[Click-target data]
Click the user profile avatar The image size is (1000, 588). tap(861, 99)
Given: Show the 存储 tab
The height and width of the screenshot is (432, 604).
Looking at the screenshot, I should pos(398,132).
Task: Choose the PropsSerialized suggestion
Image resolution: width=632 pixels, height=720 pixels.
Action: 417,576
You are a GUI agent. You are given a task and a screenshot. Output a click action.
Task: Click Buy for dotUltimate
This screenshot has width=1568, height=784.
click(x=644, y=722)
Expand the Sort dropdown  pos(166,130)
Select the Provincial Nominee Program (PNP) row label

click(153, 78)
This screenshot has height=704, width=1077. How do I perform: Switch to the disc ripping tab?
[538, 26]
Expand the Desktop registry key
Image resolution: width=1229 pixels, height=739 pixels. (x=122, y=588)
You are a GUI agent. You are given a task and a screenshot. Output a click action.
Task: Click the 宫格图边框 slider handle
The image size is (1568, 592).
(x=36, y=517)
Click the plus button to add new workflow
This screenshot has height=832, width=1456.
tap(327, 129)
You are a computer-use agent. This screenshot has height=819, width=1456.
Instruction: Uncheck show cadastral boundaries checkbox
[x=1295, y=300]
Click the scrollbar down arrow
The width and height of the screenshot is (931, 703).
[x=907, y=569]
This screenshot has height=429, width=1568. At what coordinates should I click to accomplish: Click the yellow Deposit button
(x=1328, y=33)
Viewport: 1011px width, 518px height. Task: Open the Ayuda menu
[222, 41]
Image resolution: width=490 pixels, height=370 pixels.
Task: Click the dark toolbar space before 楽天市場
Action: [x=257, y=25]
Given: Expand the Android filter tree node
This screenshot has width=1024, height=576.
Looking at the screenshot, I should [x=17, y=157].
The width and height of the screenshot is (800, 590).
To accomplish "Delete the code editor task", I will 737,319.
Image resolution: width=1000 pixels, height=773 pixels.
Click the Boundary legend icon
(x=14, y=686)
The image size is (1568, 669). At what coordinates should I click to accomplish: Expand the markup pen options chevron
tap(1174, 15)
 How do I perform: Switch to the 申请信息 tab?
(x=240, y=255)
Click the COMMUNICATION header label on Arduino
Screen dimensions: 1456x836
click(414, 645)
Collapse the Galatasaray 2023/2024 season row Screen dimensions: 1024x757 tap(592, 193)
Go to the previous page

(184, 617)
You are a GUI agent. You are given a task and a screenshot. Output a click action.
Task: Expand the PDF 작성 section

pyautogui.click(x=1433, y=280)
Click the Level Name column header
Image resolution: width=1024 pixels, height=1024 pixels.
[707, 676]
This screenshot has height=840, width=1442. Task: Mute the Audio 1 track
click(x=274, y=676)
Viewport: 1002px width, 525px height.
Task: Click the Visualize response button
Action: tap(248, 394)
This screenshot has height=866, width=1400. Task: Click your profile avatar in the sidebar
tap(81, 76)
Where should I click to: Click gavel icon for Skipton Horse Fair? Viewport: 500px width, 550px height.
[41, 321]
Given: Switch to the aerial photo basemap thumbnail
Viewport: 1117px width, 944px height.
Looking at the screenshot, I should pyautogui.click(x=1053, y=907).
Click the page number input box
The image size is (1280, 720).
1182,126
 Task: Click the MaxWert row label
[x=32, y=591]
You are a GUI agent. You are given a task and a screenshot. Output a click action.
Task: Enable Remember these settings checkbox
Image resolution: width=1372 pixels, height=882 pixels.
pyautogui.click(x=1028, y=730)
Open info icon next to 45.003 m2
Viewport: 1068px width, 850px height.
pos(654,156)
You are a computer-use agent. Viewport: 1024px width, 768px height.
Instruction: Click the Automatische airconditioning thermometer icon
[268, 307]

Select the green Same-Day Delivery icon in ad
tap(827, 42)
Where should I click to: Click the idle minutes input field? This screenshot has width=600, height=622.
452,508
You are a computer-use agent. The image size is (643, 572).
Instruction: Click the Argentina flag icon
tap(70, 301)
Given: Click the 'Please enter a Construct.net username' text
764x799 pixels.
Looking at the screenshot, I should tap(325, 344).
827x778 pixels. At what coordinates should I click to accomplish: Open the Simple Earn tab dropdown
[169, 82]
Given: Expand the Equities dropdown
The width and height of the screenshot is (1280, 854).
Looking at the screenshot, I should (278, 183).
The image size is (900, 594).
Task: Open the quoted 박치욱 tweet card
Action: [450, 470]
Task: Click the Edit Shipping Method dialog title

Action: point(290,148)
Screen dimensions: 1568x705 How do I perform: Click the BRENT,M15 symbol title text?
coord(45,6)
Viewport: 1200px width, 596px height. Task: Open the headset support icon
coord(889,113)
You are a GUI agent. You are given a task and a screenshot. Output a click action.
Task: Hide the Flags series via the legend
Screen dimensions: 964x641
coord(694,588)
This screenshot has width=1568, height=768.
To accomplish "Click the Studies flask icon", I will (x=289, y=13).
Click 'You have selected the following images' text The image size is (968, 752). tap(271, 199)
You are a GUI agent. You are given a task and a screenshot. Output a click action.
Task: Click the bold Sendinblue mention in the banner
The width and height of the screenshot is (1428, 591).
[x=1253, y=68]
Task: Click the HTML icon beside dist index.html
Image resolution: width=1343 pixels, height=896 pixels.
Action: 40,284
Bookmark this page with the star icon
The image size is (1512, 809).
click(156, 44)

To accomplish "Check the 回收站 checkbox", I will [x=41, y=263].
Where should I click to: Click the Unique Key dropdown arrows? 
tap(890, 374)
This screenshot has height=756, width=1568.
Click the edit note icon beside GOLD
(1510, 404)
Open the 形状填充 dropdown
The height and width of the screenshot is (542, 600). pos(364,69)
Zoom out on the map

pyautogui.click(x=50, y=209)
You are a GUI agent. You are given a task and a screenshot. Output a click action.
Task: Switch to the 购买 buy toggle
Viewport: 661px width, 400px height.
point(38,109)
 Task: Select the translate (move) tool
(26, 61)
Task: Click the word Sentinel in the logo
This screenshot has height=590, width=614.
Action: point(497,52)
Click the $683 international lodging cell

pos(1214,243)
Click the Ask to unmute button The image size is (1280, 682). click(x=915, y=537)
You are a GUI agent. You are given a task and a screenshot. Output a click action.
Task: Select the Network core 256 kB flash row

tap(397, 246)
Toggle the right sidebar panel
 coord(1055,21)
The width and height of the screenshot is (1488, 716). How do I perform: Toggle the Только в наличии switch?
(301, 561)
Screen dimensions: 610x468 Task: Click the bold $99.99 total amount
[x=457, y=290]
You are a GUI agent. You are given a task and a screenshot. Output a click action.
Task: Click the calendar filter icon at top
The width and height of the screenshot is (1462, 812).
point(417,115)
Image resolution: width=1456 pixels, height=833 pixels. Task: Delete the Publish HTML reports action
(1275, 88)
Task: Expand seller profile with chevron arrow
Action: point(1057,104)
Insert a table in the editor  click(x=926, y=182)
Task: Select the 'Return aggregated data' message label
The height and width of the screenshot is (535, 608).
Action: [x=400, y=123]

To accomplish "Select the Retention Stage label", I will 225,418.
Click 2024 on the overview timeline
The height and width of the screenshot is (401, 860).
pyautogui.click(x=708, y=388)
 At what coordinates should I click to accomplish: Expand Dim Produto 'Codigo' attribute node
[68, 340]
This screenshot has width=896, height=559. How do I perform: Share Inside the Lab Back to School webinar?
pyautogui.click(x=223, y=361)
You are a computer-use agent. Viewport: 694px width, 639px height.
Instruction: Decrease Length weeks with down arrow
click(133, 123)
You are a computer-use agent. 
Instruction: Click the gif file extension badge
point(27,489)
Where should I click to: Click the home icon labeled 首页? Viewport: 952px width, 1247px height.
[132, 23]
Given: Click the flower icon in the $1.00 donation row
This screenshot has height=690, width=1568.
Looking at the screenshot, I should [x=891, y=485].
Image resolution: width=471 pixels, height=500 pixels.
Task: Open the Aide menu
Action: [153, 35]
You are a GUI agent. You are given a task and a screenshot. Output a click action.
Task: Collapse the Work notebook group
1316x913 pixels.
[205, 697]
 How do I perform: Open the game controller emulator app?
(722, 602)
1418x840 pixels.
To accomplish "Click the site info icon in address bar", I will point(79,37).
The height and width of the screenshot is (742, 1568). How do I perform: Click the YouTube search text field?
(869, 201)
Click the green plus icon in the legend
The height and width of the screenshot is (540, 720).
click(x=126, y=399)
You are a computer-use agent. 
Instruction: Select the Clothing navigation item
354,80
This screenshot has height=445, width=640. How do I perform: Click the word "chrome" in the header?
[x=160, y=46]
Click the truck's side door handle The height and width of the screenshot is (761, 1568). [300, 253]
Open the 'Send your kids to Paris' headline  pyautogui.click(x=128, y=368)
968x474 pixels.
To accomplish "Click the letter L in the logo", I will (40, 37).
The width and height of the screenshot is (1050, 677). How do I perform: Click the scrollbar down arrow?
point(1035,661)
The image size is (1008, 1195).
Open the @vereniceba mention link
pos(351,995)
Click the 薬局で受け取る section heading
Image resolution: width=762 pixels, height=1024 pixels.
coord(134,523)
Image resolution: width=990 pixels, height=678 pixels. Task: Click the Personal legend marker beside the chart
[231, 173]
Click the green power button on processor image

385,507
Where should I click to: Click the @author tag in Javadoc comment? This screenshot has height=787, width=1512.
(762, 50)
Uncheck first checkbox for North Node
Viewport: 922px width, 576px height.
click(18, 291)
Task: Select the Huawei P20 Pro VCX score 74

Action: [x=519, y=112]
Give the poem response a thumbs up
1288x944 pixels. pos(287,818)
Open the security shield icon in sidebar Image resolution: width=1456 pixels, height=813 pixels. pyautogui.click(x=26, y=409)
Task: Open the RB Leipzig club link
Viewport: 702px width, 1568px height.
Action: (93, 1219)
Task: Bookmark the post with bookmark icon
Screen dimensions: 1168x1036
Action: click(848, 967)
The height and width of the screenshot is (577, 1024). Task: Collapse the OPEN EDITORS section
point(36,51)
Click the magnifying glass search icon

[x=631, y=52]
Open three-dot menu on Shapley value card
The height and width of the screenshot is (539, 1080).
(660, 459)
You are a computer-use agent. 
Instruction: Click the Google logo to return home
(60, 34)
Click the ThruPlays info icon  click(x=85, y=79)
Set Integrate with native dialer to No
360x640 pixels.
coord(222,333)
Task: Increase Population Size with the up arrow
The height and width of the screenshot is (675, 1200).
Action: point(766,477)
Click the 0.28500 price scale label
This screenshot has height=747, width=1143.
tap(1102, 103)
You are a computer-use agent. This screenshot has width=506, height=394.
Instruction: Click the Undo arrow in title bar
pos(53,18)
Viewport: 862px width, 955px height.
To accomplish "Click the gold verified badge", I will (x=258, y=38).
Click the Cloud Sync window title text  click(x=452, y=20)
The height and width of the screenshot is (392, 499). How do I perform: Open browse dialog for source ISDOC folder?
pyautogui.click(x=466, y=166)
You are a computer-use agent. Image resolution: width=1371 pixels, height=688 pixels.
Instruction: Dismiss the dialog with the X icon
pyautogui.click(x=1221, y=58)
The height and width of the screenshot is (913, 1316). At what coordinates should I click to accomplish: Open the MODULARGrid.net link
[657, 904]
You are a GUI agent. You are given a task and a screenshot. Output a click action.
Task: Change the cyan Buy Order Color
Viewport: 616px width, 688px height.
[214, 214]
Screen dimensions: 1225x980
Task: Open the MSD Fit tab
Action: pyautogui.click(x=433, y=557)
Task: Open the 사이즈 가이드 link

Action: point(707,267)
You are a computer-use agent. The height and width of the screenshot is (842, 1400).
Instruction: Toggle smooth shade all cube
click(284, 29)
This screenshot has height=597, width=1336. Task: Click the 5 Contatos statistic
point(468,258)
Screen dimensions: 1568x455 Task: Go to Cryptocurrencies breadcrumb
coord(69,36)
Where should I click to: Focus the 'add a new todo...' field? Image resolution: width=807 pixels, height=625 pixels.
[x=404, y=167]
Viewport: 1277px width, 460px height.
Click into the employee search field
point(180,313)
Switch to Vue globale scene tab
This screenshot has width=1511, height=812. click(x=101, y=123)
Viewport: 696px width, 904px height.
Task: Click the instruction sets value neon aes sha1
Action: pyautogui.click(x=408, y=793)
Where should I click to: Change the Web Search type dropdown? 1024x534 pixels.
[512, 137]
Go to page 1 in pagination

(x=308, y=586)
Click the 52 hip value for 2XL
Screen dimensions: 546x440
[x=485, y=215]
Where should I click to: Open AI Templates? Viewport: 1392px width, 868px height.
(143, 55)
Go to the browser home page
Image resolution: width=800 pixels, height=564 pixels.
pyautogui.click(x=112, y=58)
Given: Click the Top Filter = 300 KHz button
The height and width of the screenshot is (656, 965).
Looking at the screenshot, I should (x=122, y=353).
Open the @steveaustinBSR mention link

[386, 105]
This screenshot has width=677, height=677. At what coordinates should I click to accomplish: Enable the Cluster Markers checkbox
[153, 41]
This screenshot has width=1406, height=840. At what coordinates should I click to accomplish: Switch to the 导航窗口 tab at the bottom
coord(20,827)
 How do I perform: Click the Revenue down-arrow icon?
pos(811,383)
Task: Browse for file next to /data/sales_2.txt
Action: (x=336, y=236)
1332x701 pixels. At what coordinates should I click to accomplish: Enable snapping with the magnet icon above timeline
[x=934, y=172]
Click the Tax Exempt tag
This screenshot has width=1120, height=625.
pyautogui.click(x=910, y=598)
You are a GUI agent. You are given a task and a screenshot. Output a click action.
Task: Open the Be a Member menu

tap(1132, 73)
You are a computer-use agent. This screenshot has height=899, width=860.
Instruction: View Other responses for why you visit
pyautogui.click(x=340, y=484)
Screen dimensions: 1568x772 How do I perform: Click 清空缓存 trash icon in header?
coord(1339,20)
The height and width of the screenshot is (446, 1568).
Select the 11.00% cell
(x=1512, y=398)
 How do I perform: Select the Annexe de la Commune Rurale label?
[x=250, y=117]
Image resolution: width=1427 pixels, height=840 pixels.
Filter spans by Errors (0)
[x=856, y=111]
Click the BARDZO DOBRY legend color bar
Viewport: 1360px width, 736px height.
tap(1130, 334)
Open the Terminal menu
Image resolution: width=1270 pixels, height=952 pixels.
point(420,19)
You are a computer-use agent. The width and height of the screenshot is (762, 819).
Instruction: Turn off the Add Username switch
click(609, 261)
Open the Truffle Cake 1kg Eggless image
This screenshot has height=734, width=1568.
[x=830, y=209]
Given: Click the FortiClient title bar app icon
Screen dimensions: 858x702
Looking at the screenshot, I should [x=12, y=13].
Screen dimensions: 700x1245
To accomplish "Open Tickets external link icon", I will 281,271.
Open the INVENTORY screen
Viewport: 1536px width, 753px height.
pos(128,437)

• **Set task**
Render everything in the items above, from the line containing "How do I perform: Open the" down to the line containing "click(x=126, y=399)", as a Markdown table with columns n and Line, one row per line, skipping blank lines.

• **Task answer**
| n | Line |
|---|---|
| 1 |  How do I perform: Open the game controller emulator app? |
| 2 | (722, 602) |
| 3 | 1418x840 pixels. |
| 4 | To accomplish "Click the site info icon in address bar", I will point(79,37). |
| 5 | The height and width of the screenshot is (742, 1568). How do I perform: Click the YouTube search text field? |
| 6 | (869, 201) |
| 7 | Click the green plus icon in the legend |
| 8 | The height and width of the screenshot is (540, 720). |
| 9 | click(x=126, y=399) |